Limited Edition DVO Emerald/Jedi packages available:









I spent last weekend filming our new promo edit with tons of PNW flare. Here's a quick teaser in the meantime:


----------



## katsooba (Nov 21, 2008)

the frame looks sick!
waiting on the clip


----------



## danglingmanhood (Sep 16, 2005)

Looking good!


----------



## mixmastamikal (Jun 14, 2010)

Damn looks sexy! Funny though that its all new with the old crampon pedals. This is my next bike. May be a year or two but . . . .


----------



## danglingmanhood (Sep 16, 2005)

The black n green Jedi with the DVO is a sick combo.


----------



## KillingtonVT (Apr 1, 2004)

mixmastamikal said:


> Damn looks sexy! Funny though that its all new with the old crampon pedals. This is my next bike. May be a year or two but . . . .
> 
> View attachment 867532


We re-released the Crampon Classics a few months ago as the base pedal to our line for $120. In stock in 8 colors.


----------



## SHIVER ME TIMBERS (Jan 12, 2004)

danglingmanhood said:


> The black n green Jedi with the DVO is a sick combo.


that does look sweet....


----------



## KillingtonVT (Apr 1, 2004)

Canfield Brothers 2014 Jedi - "Send Me"


----------



## rep_1969 (Mar 25, 2004)

Looks fantastic!!


----------



## KillingtonVT (Apr 1, 2004)

Team rider Justin Brigandi and his 2014 Jedi build. Stoked to see Justin ripping around Mountain Creek this year!


----------



## SHIVER ME TIMBERS (Jan 12, 2004)

Hey Vince...when is that new stuff available to the general public???


----------



## Davey Simon (Dec 10, 2012)

So sick! I love my Yelli I can't imagine how fun this bike must be.


----------



## KillingtonVT (Apr 1, 2004)

SHIVER ME TIMBERS said:


> Hey Vince...when is that new stuff available to the general public???

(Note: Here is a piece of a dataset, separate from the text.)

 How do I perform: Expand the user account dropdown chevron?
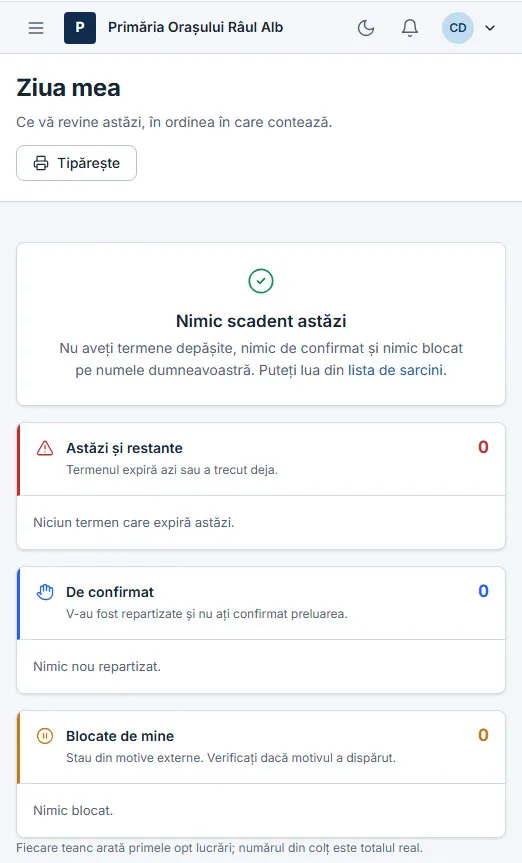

We should be shipping in two weeks.


----------



## Pau11y (Oct 15, 2004)

SHIVER ME TIMBERS said:


> Hey Vince...when is that new stuff available to the general public???


Already considering trading in the V10 and joining the cult?


----------



## rsullivan (May 16, 2009)

Pau11y said:


> Already considering trading in the V10 and joining the cult?


Come on over ....Pau11y!!! Joined the cult a few years ago and never looked back!!! I'm dying for my Jedi to get here along with my Canfield cranks... All the rest of the parts are getting lonely setting in a box waiting to get put on!!! Is it bad to feel like a 9 year old just waiting for Santa to bring that BB gun for Christmas? That's just what it feels like!!!


----------



## Pau11y (Oct 15, 2004)

rsullivan said:


> Come on over ....Pau11y!!! Joined the cult a few years ago and never looked back!!! I'm dying for my Jedi to get here along with my Canfield cranks... All the rest of the parts are getting lonely setting in a box waiting to get put on!!! Is it bad to feel like a 9 year old just waiting for Santa to bring that BB gun for Christmas? That's just what it feels like!!!


Dude, been in the cult since Bullcrew got me in, on a '11 Jedi. I was asking if SMT was going to sell his two week old V10 for a '14 Jedi


----------



## rsullivan (May 16, 2009)

Pau11y said:


> Dude, been in the cult since Bullcrew got me in, on a '11 Jedi. I was asking if SMT was going to sell his two week old V10 for a '14 Jedi


OOPS!!!! Sorry man... Missed the "?" at the end of your post!!! That's what I get for speed reading..LOL


----------



## SHIVER ME TIMBERS (Jan 12, 2004)

Pau11y said:


> Already considering trading in the V10 and joining the cult?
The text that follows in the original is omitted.